▶ PROBLEM REQUIREMENTS
Pick out every line of the records below that contains the string "This", matching case exactly, and copy each such line.

▶ LISTING
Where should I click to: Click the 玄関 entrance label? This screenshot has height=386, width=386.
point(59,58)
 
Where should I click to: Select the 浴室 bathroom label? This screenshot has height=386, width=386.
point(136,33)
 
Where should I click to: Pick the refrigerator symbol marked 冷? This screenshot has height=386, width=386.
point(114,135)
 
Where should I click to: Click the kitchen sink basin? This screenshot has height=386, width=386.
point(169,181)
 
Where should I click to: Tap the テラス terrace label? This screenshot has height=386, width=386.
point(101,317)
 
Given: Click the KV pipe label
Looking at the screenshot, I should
---
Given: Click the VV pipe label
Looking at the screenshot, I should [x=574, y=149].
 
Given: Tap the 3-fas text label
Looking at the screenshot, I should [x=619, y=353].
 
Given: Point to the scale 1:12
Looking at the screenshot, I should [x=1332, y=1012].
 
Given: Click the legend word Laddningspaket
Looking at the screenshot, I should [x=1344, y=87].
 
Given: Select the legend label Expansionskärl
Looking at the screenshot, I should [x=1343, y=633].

▶ TASK OUTPUT
Where should I click to: Click the 玄関 entrance label? This screenshot has height=386, width=386.
Where should I click to: Select the 浴室 bathroom label? This screenshot has height=386, width=386.
Where should I click to: Pick the refrigerator symbol marked 冷? This screenshot has height=386, width=386.
Where should I click to: Click the kitchen sink basin? This screenshot has height=386, width=386.
Where should I click to: Tap the テラス terrace label? This screenshot has height=386, width=386.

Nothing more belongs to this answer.